Throughout the 1980s ascendance of his management and record companies, Simmons wielded a deft middle finger. He signed a diverse roster of acts, from the Beastie Boys to Public Enemy to L.L. Cool J. Working every downtown angle (and bedding an array of lithe models), Simmons cannily brought his artists to the attention of New York cognoscenti in the art and fashion spheres.

The early Def-Jam bedrock, as the book explains in its liveliest chapters, was Run-DMC, the no-nonsense trio whose DJ Run was none other than Russell’s little brother, Joey. Stirring up audiences with forceful, shouted raps and snippets of electric guitar, the group intentionally refused to follow a crossover path. Paradoxically, that stubborn streak is what enabled them to reach mainstream audiences with hits like the “Walk This Way,” a collaboration with Aerosmith.

Simmons’ intertwining endeavors engagingly consume the first half of the book. Thanks to veteran scribe Nelson George’s able hand, the writing is lucid, if often prosaic.

The second half is a tougher slog, as Simmons the corporate mind struggles to venerate newer Def-Jam stars like Jay-Z (“Jay can describe everyday things in cool, original ways”) and DMX (“he talks about finding meaning in suffering”). Like agenda items on a clipboard, Simmons checks off accomplishments: the birth of Def Comedy Jam; the rise of his Phat Farm clothing line; charity work; meeting wife Kimora and having a child; and even (hold on to your Kangols) embracing yoga.

A few amusing asides surface down the home stretch, the best being Simmons’ claim that film producer Brian Grazer stole credit for initiating the “Nutty Professor” remake and disrespected Simmons in Hollywood.

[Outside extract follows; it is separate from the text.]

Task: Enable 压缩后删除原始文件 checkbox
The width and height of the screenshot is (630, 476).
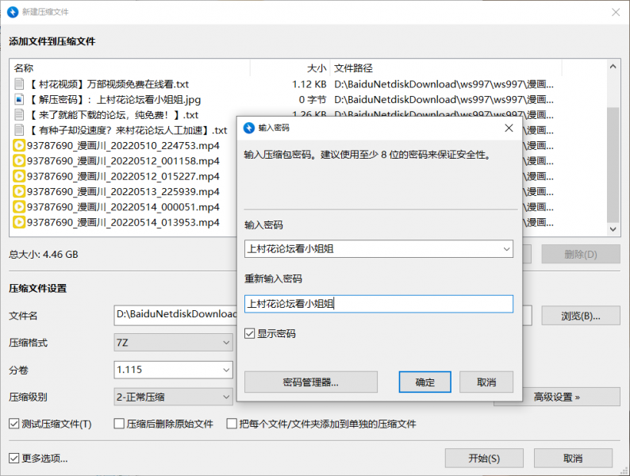Action: 120,424
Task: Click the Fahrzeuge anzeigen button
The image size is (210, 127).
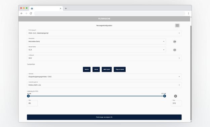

But it is more than a little distressing when Simmons starts extolling the viability of the Hamptons as a hip-hop launch pad. “That jet-setting crowd carries messages all over the world, and the message that began leaking out from the Hamptons was that hip-hop was fun, accessible music,” reads one pollyanna line. The logical question, then: Was Libbie Grubman just acting “street” last summer when she threw it in reverse and ran over that well-heeled crowd?

These shameless testaments to the blunting (pun intended) of hip-hop’s intial force are blended with an obsessive accounting of Def-Jam’s negotiations with PolyGram and MCA. By the end, flipping through pictures of Simmons with Donald Trump, Ron Perelman, Sean Combs and Hillary Clinton (what, no shot with the Pope?), it is difficult to shake the image of Simmons as a simple striver. He seems far more concerned about prime beachfront in St. Barts than what his wares have to offer the broader culture.

In fact, it is useful to remind oneself after reading the myopic “Life and Def” that most of the truly vital and provocative hip-hop in recent years (artists like the Roots, Missy Elliott or most Dr. Dre-steered projects) has come from conglom-controlled labels other than Def-Jam. Simmons blithely chalks that up to age.

“Now we are no longer the coolest, hottest new kid on the block,” Simmons writes. “We are an institution, and in a business as trend-conscious as youth culture, that can be a dangerous place.”

Ditto for books.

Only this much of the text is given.